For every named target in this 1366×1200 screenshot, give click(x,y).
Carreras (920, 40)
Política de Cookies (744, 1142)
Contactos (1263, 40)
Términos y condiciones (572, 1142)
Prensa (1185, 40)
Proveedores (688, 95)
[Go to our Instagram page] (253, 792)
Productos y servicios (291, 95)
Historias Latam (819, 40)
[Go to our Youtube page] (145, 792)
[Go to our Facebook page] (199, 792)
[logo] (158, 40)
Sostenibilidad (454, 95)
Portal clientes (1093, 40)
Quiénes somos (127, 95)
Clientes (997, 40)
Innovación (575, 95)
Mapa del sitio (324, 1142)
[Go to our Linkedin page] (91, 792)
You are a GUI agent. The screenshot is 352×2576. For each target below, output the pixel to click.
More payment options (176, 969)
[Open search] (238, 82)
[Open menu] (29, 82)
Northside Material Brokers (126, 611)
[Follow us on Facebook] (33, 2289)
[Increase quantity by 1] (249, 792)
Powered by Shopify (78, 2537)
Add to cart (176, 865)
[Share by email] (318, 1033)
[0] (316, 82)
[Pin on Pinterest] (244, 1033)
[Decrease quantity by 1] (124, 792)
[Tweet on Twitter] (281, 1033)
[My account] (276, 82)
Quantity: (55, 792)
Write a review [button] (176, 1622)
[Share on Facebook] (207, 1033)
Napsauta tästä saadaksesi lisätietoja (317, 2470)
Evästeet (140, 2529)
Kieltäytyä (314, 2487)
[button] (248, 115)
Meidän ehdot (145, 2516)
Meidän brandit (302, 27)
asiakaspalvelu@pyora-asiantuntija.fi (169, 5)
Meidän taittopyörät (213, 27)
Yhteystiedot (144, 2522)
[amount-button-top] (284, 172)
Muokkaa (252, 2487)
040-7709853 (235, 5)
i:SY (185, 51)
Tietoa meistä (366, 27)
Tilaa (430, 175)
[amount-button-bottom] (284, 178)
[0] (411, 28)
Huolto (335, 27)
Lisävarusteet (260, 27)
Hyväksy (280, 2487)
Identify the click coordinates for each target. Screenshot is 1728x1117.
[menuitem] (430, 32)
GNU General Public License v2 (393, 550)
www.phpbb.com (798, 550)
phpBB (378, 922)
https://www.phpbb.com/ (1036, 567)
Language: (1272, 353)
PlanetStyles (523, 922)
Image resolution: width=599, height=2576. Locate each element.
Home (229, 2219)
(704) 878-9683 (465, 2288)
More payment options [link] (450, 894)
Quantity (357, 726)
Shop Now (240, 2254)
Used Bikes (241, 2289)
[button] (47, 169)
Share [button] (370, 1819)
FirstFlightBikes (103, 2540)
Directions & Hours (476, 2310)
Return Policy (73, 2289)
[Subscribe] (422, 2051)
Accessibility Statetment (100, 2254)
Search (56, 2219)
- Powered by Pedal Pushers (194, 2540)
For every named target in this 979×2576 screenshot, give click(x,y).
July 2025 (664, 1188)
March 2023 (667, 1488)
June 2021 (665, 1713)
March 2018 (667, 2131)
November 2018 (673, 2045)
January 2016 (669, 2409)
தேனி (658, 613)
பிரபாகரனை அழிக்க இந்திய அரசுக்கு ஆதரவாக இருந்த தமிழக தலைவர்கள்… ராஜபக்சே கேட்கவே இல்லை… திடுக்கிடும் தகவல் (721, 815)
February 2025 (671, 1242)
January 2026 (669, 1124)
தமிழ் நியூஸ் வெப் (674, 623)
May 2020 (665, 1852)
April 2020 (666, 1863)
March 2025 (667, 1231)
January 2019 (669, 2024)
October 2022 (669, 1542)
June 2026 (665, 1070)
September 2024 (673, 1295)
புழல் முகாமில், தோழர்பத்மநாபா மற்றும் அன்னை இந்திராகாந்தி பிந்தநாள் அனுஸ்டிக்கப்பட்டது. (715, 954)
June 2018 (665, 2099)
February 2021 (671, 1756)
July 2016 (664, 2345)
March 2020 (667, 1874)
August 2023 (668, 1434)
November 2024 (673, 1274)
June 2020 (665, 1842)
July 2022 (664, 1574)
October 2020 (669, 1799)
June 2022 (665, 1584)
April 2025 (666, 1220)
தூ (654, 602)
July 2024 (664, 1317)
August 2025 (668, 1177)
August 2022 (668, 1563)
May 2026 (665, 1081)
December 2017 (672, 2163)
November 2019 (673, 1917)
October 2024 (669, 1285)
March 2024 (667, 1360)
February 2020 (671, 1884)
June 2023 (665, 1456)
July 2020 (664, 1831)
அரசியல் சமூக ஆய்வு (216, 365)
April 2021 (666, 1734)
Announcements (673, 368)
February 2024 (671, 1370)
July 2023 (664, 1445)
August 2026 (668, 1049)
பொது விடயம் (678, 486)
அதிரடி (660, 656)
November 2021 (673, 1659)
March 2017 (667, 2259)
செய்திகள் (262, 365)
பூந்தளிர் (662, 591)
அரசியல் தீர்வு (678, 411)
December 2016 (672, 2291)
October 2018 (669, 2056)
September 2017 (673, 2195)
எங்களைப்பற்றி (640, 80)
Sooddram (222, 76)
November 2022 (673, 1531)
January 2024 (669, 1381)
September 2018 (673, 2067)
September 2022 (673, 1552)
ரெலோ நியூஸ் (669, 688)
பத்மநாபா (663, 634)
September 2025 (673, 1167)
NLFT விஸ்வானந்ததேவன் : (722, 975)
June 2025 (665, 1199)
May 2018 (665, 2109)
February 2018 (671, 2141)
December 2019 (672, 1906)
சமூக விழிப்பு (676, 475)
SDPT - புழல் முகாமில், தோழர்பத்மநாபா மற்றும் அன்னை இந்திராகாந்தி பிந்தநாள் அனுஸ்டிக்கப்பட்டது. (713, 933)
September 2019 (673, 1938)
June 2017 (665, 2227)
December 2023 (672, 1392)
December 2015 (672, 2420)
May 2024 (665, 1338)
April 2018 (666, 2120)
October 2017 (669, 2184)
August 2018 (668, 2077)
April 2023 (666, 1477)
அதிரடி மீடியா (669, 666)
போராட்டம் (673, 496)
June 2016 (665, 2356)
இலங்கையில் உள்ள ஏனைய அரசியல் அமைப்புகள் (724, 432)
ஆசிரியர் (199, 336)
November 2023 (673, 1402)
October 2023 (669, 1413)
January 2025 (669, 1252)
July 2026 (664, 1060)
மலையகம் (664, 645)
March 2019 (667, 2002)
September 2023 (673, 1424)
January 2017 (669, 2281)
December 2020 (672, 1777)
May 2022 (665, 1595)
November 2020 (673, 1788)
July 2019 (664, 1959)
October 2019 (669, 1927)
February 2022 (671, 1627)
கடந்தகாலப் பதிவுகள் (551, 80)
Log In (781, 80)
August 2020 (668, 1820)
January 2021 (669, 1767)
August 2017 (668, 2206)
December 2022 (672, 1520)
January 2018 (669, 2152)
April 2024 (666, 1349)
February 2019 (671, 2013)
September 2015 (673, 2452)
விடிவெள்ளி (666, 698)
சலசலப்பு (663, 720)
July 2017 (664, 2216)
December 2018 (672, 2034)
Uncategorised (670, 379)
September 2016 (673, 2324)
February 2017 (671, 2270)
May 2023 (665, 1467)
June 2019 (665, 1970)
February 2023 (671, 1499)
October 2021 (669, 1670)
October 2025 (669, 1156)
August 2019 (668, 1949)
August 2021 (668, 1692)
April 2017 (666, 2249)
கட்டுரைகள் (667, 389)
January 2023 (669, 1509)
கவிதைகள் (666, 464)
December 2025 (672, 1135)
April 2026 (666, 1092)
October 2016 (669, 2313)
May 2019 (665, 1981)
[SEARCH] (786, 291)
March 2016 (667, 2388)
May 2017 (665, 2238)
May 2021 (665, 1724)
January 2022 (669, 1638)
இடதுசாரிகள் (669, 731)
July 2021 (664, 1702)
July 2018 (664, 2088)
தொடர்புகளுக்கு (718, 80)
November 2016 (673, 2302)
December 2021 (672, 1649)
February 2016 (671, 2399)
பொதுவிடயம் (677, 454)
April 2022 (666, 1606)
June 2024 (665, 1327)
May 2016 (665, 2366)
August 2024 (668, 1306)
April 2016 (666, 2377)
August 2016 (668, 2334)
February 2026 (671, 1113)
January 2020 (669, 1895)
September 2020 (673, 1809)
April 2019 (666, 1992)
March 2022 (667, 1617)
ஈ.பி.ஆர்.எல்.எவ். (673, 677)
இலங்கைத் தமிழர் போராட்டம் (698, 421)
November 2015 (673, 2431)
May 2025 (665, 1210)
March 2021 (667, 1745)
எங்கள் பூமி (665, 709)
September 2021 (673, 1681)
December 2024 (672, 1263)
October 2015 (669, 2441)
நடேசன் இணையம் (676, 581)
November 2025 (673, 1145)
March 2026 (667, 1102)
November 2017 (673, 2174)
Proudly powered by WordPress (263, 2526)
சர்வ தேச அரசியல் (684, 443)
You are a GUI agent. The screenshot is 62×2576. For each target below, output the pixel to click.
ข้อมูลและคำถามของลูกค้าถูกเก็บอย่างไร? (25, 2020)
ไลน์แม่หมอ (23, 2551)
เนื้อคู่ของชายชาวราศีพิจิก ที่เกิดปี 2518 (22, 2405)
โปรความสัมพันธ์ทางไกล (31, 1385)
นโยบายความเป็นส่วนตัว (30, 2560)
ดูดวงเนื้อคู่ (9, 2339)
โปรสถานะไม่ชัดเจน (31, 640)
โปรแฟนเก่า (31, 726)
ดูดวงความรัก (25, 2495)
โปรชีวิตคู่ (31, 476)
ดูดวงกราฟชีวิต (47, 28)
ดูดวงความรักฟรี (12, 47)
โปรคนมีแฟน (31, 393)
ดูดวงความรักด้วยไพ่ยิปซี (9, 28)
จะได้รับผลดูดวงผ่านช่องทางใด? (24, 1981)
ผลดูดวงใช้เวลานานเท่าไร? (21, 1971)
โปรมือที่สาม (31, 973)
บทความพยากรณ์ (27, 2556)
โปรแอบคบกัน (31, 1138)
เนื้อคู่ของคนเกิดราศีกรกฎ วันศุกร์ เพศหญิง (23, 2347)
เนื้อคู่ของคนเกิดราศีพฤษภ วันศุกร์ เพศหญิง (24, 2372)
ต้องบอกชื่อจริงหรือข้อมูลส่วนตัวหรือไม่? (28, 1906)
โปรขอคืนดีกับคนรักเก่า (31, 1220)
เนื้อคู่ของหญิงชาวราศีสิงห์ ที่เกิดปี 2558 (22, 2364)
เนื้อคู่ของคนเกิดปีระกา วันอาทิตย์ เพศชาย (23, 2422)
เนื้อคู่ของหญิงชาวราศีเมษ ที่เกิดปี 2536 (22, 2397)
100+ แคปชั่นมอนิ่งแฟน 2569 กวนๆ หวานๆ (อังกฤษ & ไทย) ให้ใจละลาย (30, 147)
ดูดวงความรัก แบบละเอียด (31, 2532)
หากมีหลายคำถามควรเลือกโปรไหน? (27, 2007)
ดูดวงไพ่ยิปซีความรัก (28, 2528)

▶ [DESCRIPTION OF THE TASK]: Give an exact copy of the lines above from the line with "[Go to our Facebook page] (199, 792)" up to and including the line with "June 2021 (665, 1713)", and leave everything else out.

▶ [OUTPUT OF THE TASK]:
[Go to our Facebook page] (199, 792)
[logo] (158, 40)
Sostenibilidad (454, 95)
Portal clientes (1093, 40)
Quiénes somos (127, 95)
Clientes (997, 40)
Innovación (575, 95)
Mapa del sitio (324, 1142)
[Go to our Linkedin page] (91, 792)
You are a GUI agent. The screenshot is 352×2576. For each target below, output the pixel to click.
More payment options (176, 969)
[Open search] (238, 82)
[Open menu] (29, 82)
Northside Material Brokers (126, 611)
[Follow us on Facebook] (33, 2289)
[Increase quantity by 1] (249, 792)
Powered by Shopify (78, 2537)
Add to cart (176, 865)
[Share by email] (318, 1033)
[0] (316, 82)
[Pin on Pinterest] (244, 1033)
[Decrease quantity by 1] (124, 792)
[Tweet on Twitter] (281, 1033)
[My account] (276, 82)
Quantity: (55, 792)
Write a review [button] (176, 1622)
[Share on Facebook] (207, 1033)
Napsauta tästä saadaksesi lisätietoja (317, 2470)
Evästeet (140, 2529)
Kieltäytyä (314, 2487)
[button] (248, 115)
Meidän ehdot (145, 2516)
Meidän brandit (302, 27)
asiakaspalvelu@pyora-asiantuntija.fi (169, 5)
Meidän taittopyörät (213, 27)
Yhteystiedot (144, 2522)
[amount-button-top] (284, 172)
Muokkaa (252, 2487)
040-7709853 (235, 5)
i:SY (185, 51)
Tietoa meistä (366, 27)
Tilaa (430, 175)
[amount-button-bottom] (284, 178)
[0] (411, 28)
Huolto (335, 27)
Lisävarusteet (260, 27)
Hyväksy (280, 2487)
Identify the click coordinates for each target. Screenshot is 1728x1117.
[menuitem] (430, 32)
GNU General Public License v2 (393, 550)
www.phpbb.com (798, 550)
phpBB (378, 922)
https://www.phpbb.com/ (1036, 567)
Language: (1272, 353)
PlanetStyles (523, 922)
Image resolution: width=599, height=2576. Locate each element.
Home (229, 2219)
(704) 878-9683 (465, 2288)
More payment options [link] (450, 894)
Quantity (357, 726)
Shop Now (240, 2254)
Used Bikes (241, 2289)
[button] (47, 169)
Share [button] (370, 1819)
FirstFlightBikes (103, 2540)
Directions & Hours (476, 2310)
Return Policy (73, 2289)
[Subscribe] (422, 2051)
Accessibility Statetment (100, 2254)
Search (56, 2219)
- Powered by Pedal Pushers (194, 2540)
For every named target in this 979×2576 screenshot, give click(x,y).
July 2025 (664, 1188)
March 2023 (667, 1488)
June 2021 (665, 1713)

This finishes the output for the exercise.